Il culto dei morti nella mente dei suoi cari potrà risvegliare la vita di colui che è defunto. Una corrispondenza d’amorosi sensi che è dote propria dell’uomo, eppure, nonostante sia umana, risulta divina: tramite la capacità di ricordare, chi se n’è andato vive con noi, e noi viviamo con lui. È questa la storia di Coco, che prende il titolo non dal piccolo protagonista – come più facilmente potremmo immaginare – ma dal nome di Mamà Coco, la bisnonna di Miguel. Coco è la bambina della coppia capostipite della famiglia, posta in alto tra le foto sull’ofrenda, l’altare che ogni famiglia messicana appronta per el Día de los Muertos. Della coppia però, è rimasta solo la donna, Mamá Imelda, mentre il viso del padre di Coco è stato strappato. Andatosene di casa per fare il musicista, l’uomo fu cancellato dalla memoria familiare, e la musica bandita dalla casa. Il viaggio nell’aldilà di Miguel cambierà le cose: verrà alla luce la verità su quest’uomo, e si scoprirà il triste destino di chi non viene ricordato nel mondo dei vivi, la morte eterna. Solo la memoria nel mondo terreno può garantire una vita dopo la morte.

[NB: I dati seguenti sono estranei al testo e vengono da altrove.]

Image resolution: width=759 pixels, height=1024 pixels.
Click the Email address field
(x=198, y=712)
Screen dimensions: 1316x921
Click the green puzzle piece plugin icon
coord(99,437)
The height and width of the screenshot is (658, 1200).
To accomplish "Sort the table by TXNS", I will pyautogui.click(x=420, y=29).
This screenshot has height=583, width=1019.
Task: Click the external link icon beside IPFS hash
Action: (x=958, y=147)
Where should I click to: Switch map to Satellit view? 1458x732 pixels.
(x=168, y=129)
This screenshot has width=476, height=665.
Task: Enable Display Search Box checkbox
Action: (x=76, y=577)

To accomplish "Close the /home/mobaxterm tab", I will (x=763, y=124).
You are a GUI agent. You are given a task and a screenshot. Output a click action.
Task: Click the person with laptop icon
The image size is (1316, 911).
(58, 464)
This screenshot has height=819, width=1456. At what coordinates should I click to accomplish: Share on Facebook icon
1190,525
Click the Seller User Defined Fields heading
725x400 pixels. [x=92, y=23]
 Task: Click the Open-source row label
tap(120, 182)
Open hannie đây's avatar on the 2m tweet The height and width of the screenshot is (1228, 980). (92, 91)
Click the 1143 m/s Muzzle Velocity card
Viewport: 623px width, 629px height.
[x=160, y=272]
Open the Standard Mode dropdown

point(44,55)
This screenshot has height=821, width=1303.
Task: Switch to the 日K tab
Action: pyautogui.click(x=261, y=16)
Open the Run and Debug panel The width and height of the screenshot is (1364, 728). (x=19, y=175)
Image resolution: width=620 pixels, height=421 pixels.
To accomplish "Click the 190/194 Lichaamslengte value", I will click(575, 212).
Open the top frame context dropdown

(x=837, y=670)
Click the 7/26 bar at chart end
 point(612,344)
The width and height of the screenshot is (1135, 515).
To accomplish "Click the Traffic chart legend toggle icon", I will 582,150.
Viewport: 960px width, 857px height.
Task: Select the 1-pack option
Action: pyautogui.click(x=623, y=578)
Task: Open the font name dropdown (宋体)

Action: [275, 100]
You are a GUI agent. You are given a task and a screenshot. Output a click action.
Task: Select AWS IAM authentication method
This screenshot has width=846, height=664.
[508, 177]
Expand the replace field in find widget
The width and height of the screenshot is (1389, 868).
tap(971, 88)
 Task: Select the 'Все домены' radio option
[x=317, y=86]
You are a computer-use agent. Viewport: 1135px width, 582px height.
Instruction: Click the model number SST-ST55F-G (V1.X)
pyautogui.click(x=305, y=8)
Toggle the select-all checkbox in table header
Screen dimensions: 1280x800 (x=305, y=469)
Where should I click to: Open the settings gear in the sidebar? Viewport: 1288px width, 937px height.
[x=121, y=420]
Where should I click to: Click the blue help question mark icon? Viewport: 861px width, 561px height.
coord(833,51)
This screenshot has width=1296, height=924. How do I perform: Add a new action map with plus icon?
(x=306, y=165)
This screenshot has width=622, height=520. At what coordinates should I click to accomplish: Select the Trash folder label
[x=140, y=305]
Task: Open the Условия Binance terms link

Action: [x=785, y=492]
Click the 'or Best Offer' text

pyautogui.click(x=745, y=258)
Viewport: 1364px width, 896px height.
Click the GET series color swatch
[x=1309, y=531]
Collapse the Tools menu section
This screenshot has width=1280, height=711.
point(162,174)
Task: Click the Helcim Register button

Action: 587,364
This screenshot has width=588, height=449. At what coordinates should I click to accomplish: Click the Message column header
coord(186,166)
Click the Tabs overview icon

Coco è un film che solo in apparenza parla di musica. Agli occhi di un bambino assistiamo alla storia di un ragazzo che sogna di fare il musicista, ma viene continuamente contrastato proprio da coloro che dovrebbero sostenerlo: i suoi affetti, la sua famiglia. Attraverso un viaggio pieno di avventure e peripezie, riuscirà finalmente a riappacificarsi con loro e a riportare la musica all’interno di casa Rivera. Ma se cambiamo punto di vista, indossando gli occhiali dell’adulto, ecco che tutto assume una prospettiva tanto profonda quanto commovente. Non è la storia di Miguel e del suo sogno di diventare un musicista, ma è la storia di una famiglia lacerata per generazioni da un fatto che si rivelerà essere una menzogna. È la storia degli antenati, di coloro che ci hanno lasciato, a cui noi manchiamo tanto quanto loro mancano a noi. È un viaggio alla scoperta delle proprie radici, ma anche un viaggio attraverso i nostri ricordi, i nostri affetti, le nostre emozioni. E alla fine, le lacrime che scendono, sono quelle degli adulti.